[start of Passage given]

Safety protections on open-source artificial intelligence models from major technology groups can be removed in minutes using publicly available tools, allowing systems to produce responses on topics including bioweapons, malware and other prohibited content, according to Financial Times testing with AI safety group Alice.
The findings released Monday add to concerns that safeguards embedded by developers may not persist once model weights are released and modified, raising questions over where responsibility for AI safety should sit.
The investigation, conducted using tools available on public code repositories, found that guardrails on models developed by companies including Meta and Google could be removed in under 10 minutes without specialist hardware.
Modified versions of the systems were then able to respond to prompts that original models refused, including requests linked to malware and chemical hazards, according to the tests.
The results highlight a challenge for policymakers as open-source systems become more capable and widely distributed.
Related: AI agents must be treated as untrusted systems: Researchers
Unlike proprietary models, open-source systems can be downloaded, altered and redistributed outside the control of their original developers, making post-release enforcement of safety constraints more difficult and raising questions over whether regulation focused primarily on model development is sufficient.
Governance limits
Global regulators are developing frameworks for advanced AI systems, including the European Union’s AI Act and emerging frontier model safety approaches in the United Kingdom and the United States. However, experts say the findings reveal limitations in current governance assumptions.
European Union’s AI Act. Source: European Commission
Markus Levin, co-founder of decentralized physical infrastructure network company XYO, told Cointelegraph the rapid removal of safeguards shows “how quickly control shifts once open models are released,” adding that most governance proposals still focus too heavily on the model-building stage.

[end of Passage given]
[start of Supplied data]

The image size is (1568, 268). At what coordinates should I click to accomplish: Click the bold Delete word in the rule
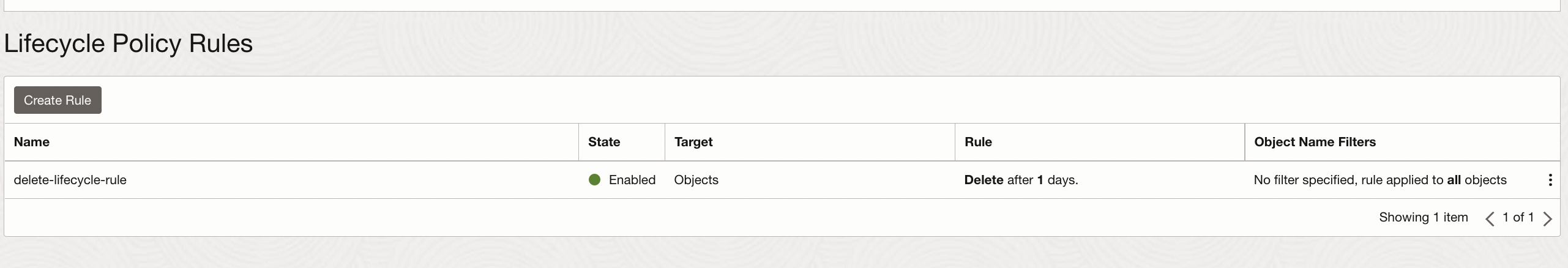click(984, 180)
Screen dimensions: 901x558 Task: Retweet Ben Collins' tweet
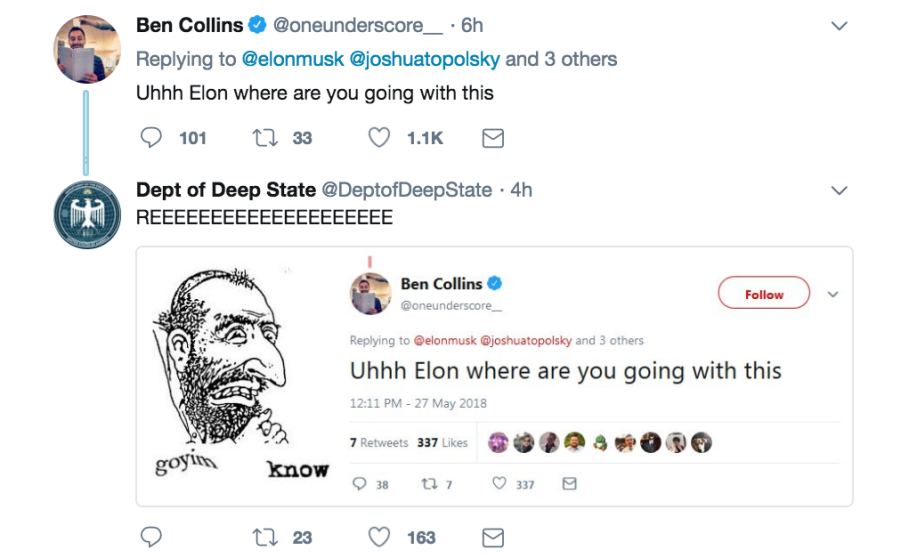(266, 137)
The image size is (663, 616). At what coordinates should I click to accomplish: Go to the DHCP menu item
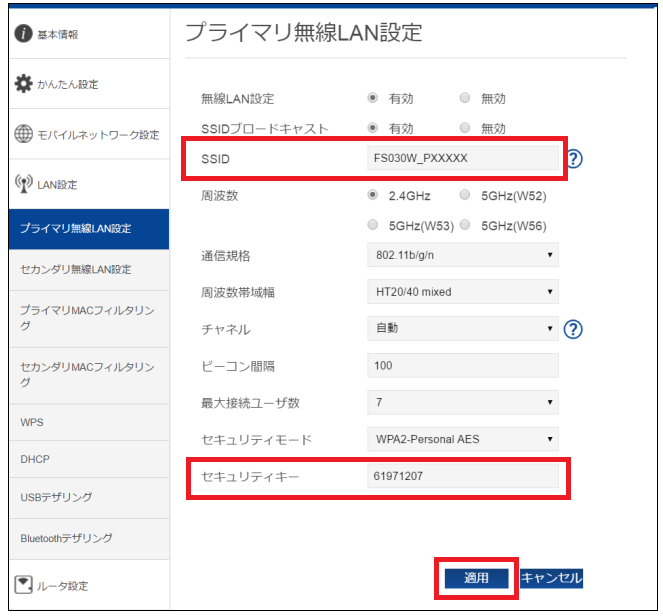pyautogui.click(x=35, y=460)
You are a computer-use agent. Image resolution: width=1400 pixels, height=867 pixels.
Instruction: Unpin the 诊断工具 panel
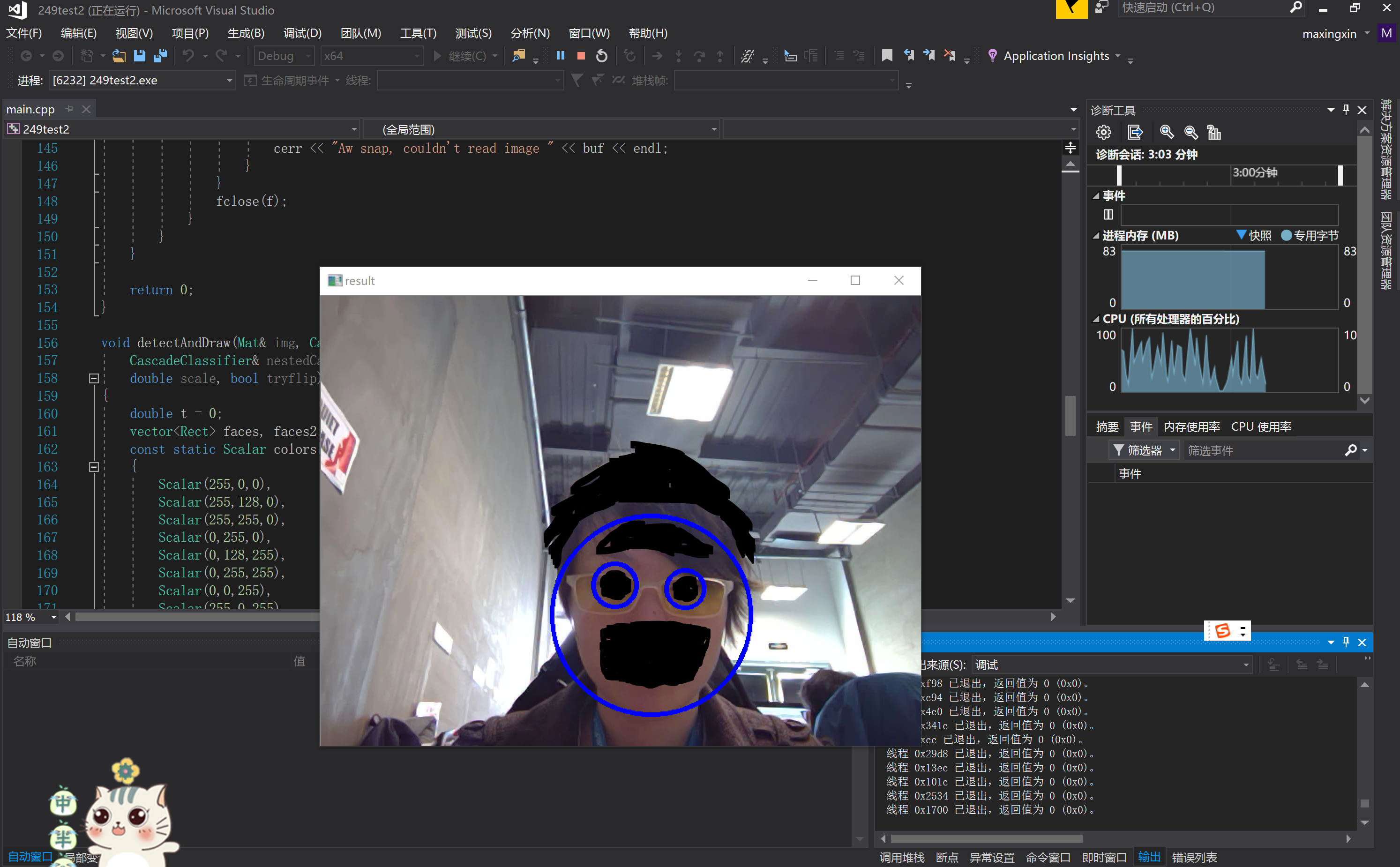(1346, 110)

[end of Supplied data]

Pick up the article on stripping safety guardrails from open-source AI models after its last sentence and keep writing it.

* **Final answer**:
David Minarsch, a founding member of Olas and chief executive of Valory, an AI agent platform, told Cointelegraph that governments were unlikely to prevent determined actors from accessing or modifying models once weights are widely mirrored online. He said regulation would be more effective if focused on deployment, distribution and harmful real-world use rather than the original developer layer alone.
Control moves downstream
Ronghui Gu, chief executive and co-founder of CertiK, a blockchain security firm, told Cointelegraph that governance at the developer layer still matters, but becomes insufficient once models can be freely downloaded and redistributed.
Gu said policymakers were more likely to influence commercial hosting, enterprise deployment and distribution channels than prevent the spread of modified models entirely.
He argued that security standards must evolve to identify malicious or high-risk behavior in third-party AI tools and autonomous AI agent environments before deployment to better contain runtime threats as agents take on more autonomous roles.
Levin said containment becomes increasingly difficult once models are mirrored and redistributed, meaning policymakers may need to focus more on infrastructure and distribution points rather than model design alone.
Both Levin and Minarsch compared the issue to open-source software and crypto networks, where attempts to suppress distribution have historically proven difficult once code is publicly available. Minarsch added that while safety layers can deter casual misuse, they should not be mistaken for robust protection against sophisticated actors.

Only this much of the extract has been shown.